TASK DIRECTIONS:
Retype each of the records below exactly, leaving the pictures out.

(Screenshot grounding data)

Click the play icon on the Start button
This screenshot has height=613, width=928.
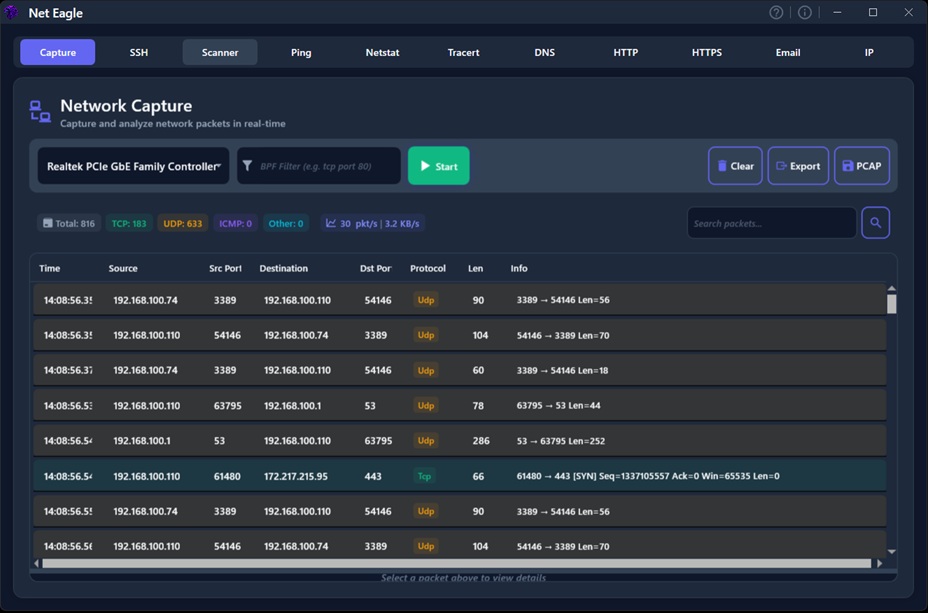click(424, 166)
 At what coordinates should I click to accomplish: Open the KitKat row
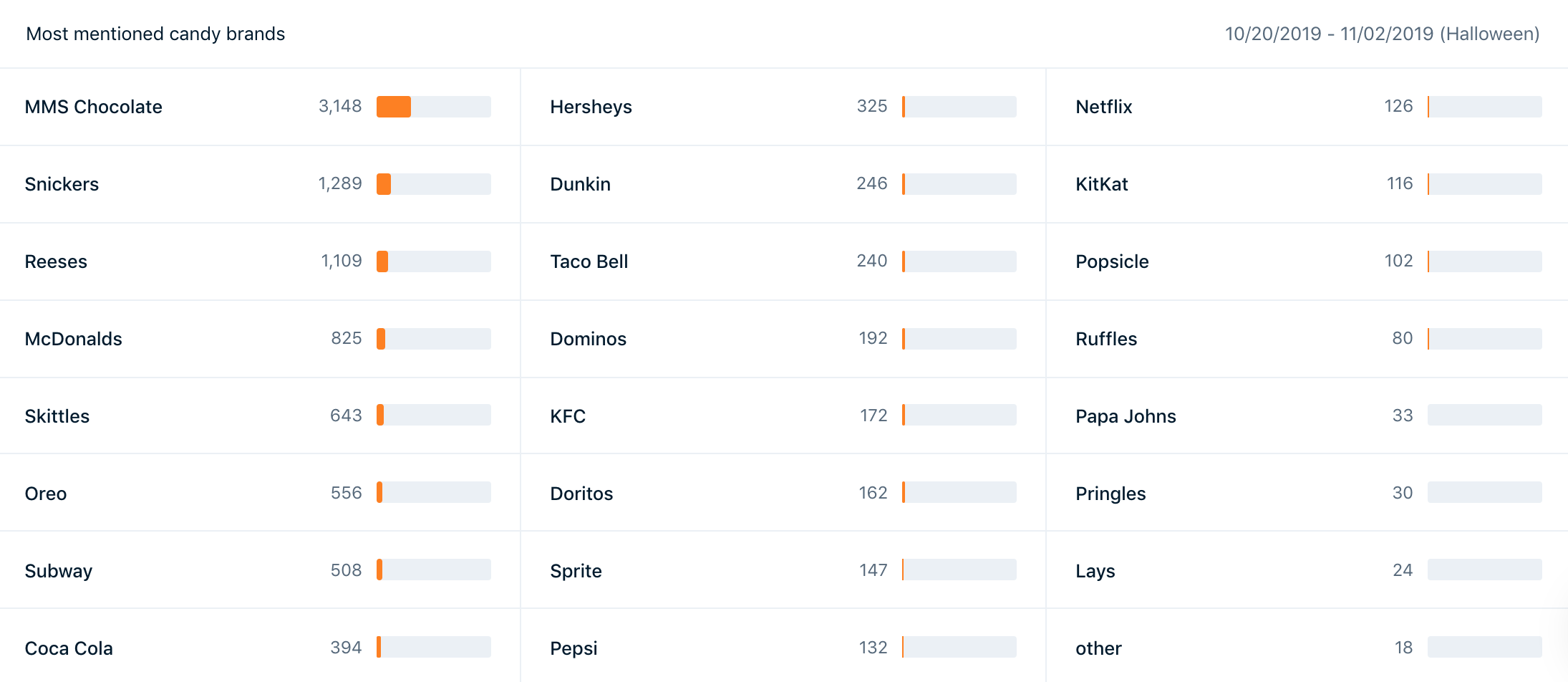[x=1307, y=184]

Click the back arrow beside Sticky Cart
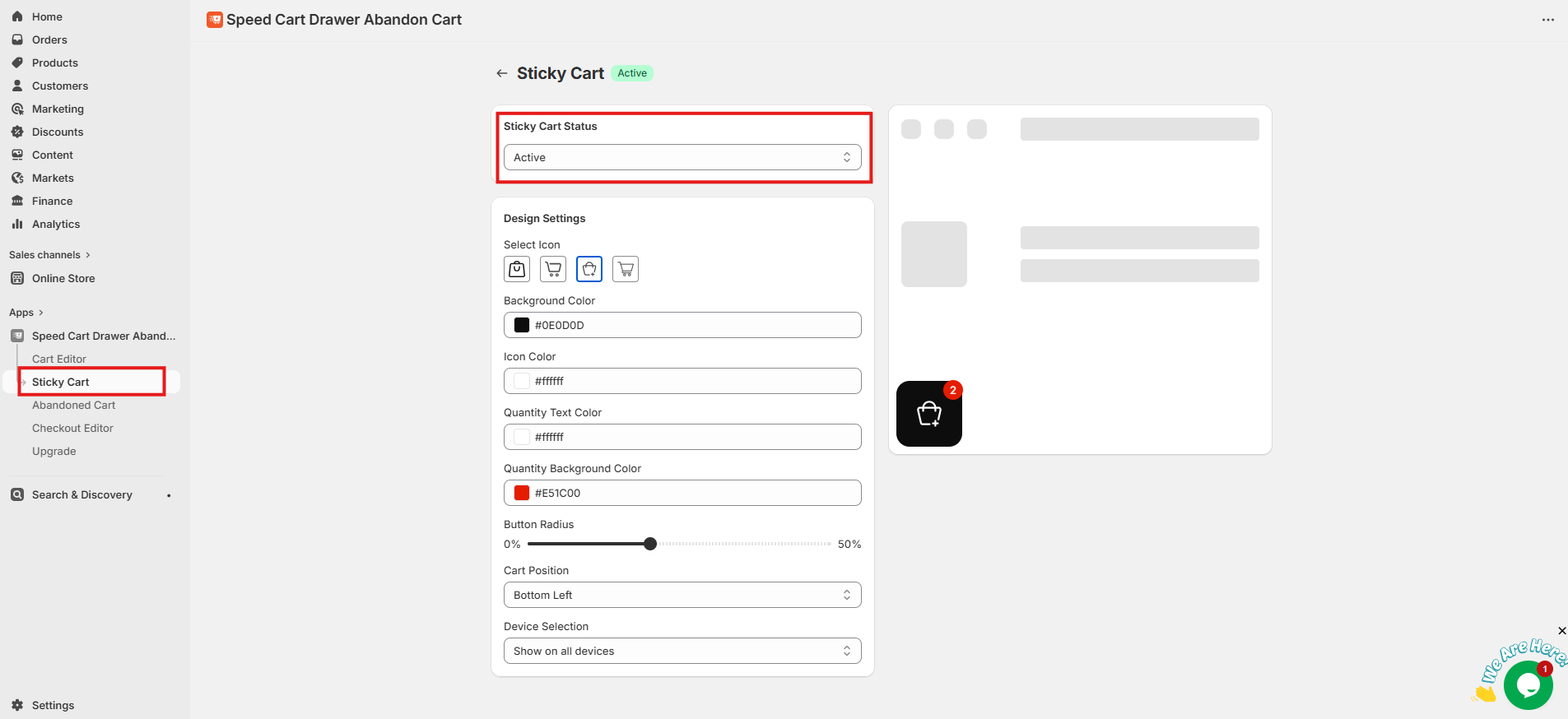click(x=501, y=73)
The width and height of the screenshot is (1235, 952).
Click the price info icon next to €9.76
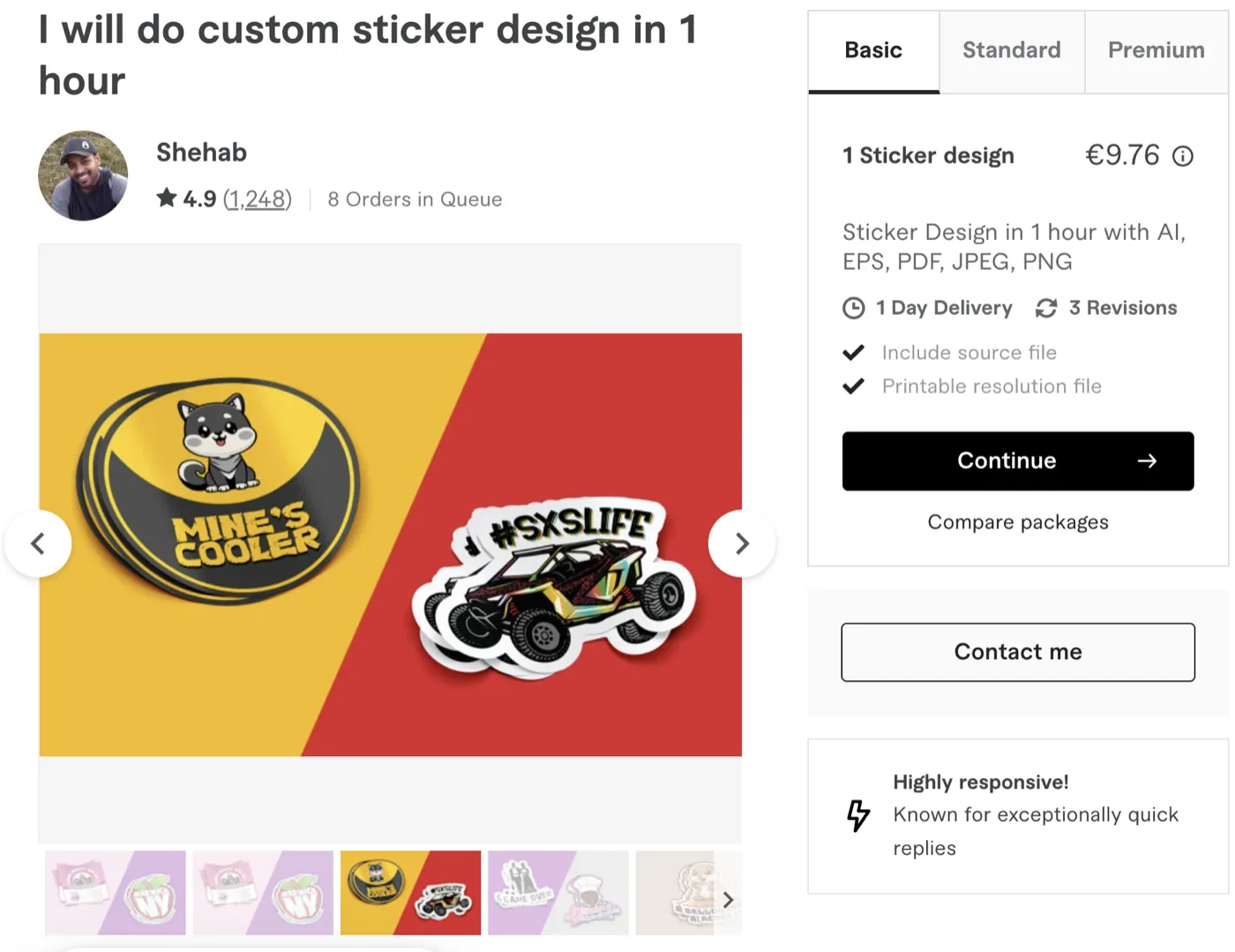(1183, 155)
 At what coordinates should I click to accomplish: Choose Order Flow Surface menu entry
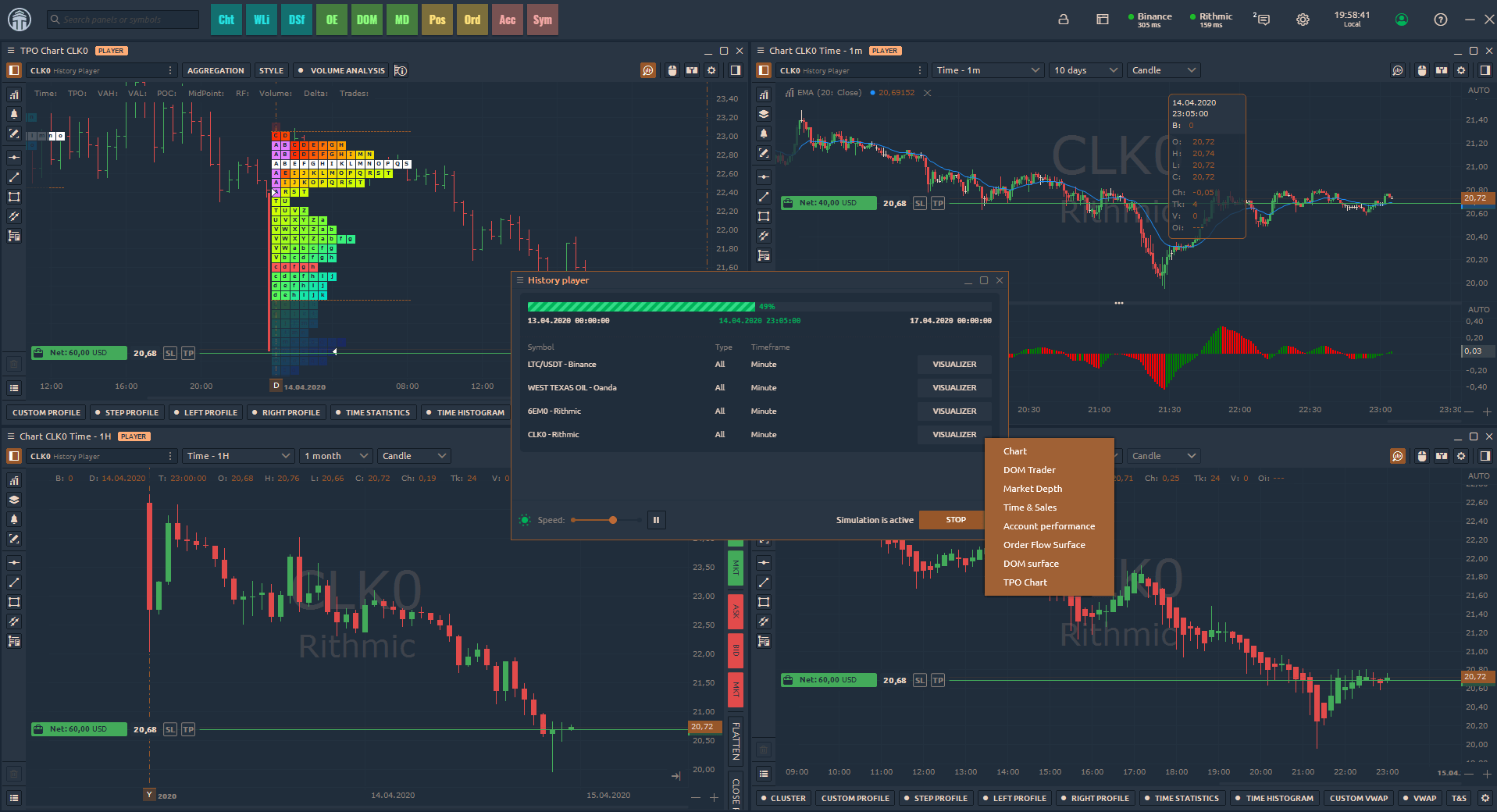click(1044, 545)
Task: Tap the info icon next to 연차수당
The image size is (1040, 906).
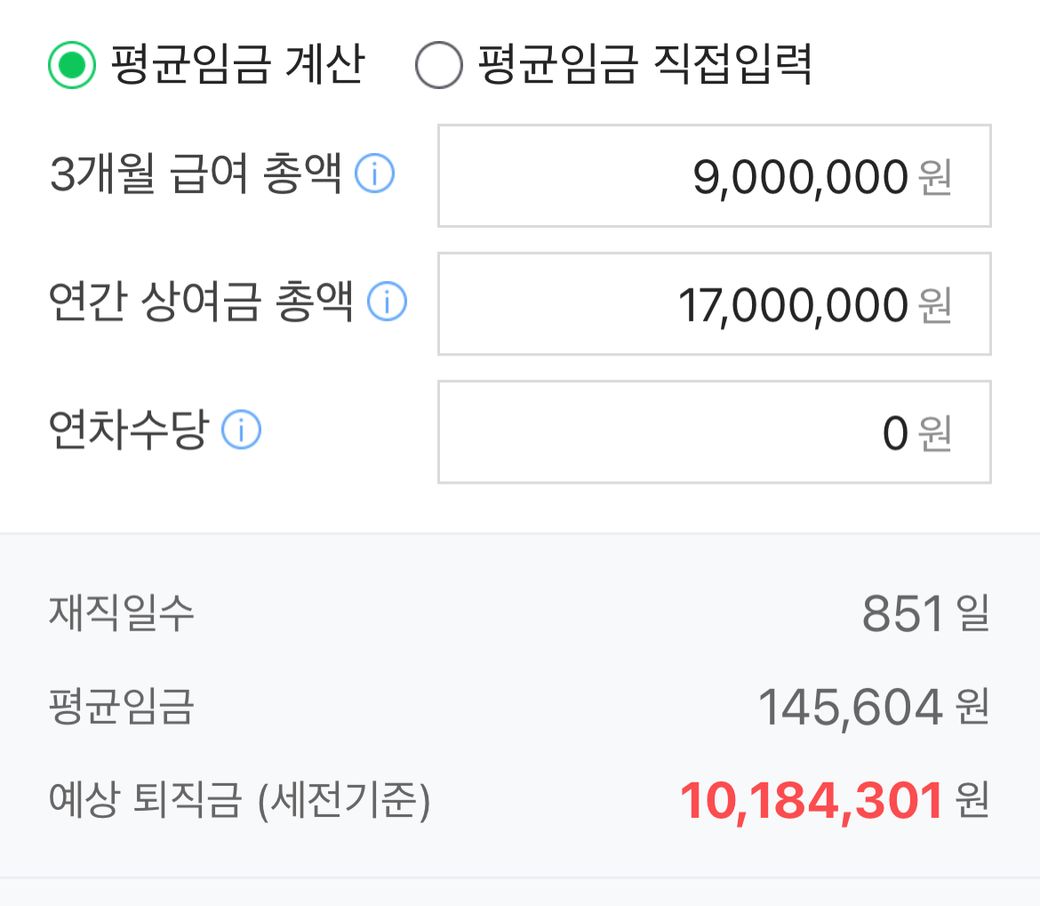Action: tap(241, 431)
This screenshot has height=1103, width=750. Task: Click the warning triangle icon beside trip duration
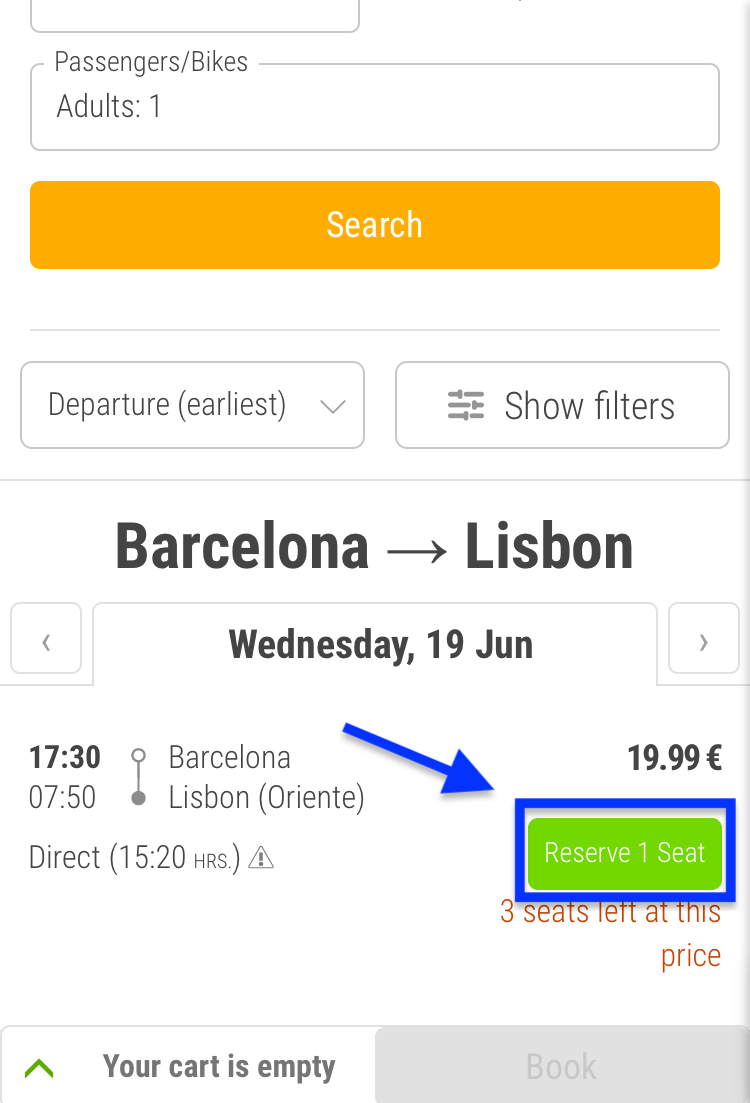pos(261,857)
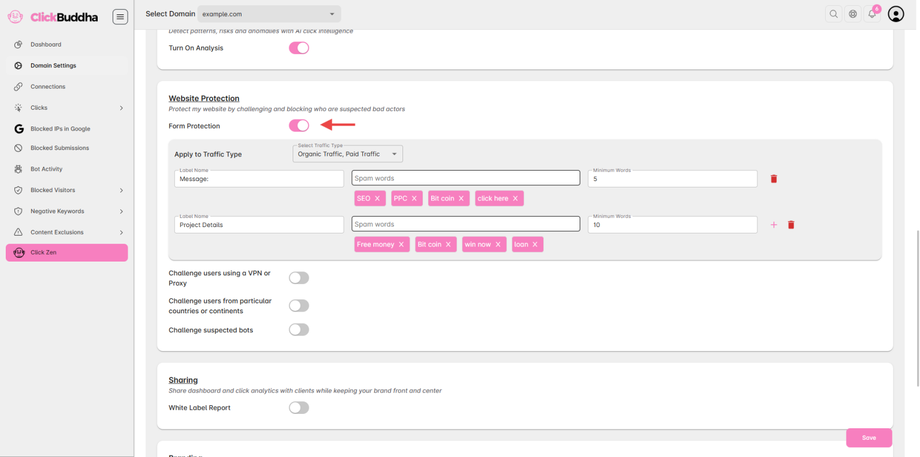The height and width of the screenshot is (457, 920).
Task: Enable Challenge users using VPN or Proxy
Action: tap(299, 278)
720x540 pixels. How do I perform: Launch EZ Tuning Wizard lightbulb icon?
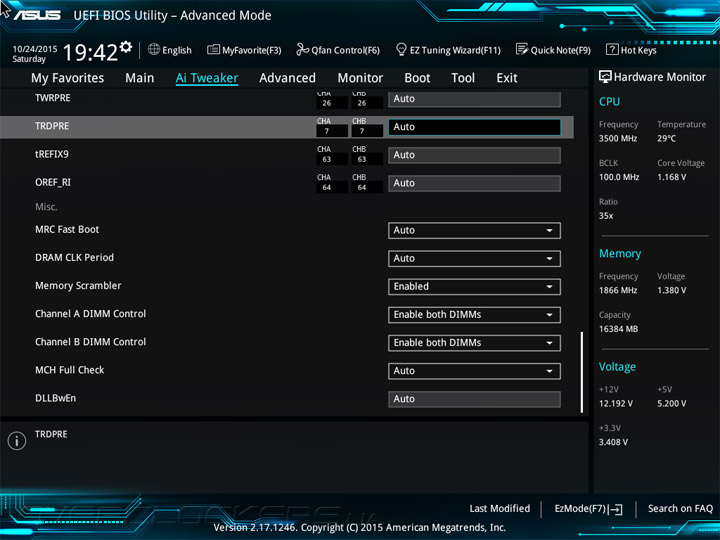coord(401,49)
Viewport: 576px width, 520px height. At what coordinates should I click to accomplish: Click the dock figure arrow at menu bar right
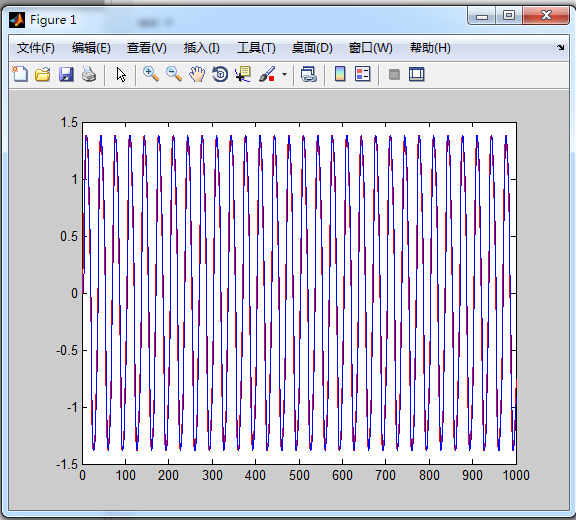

RESPONSE TO THIS TASK:
Click the play icon on the Start button
This screenshot has height=613, width=928.
click(424, 166)
 At what coordinates should I click to accomplish: Open the KitKat row
[x=1307, y=184]

Click the back arrow beside Sticky Cart
click(x=501, y=73)
The width and height of the screenshot is (1235, 952).
Click the price info icon next to €9.76
(1183, 155)
 At what coordinates should I click to accomplish: Choose Order Flow Surface menu entry
click(1044, 545)
Task: Tap the info icon next to 연차수당
The image size is (1040, 906).
Action: tap(241, 431)
This screenshot has height=1103, width=750. Task: Click the warning triangle icon beside trip duration
pos(261,857)
The height and width of the screenshot is (457, 920).
Task: Enable Challenge users using VPN or Proxy
Action: tap(299, 278)
720x540 pixels. How do I perform: Launch EZ Tuning Wizard lightbulb icon?
coord(401,49)
Viewport: 576px width, 520px height. At what coordinates should I click to accomplish: Click the dock figure arrow at menu bar right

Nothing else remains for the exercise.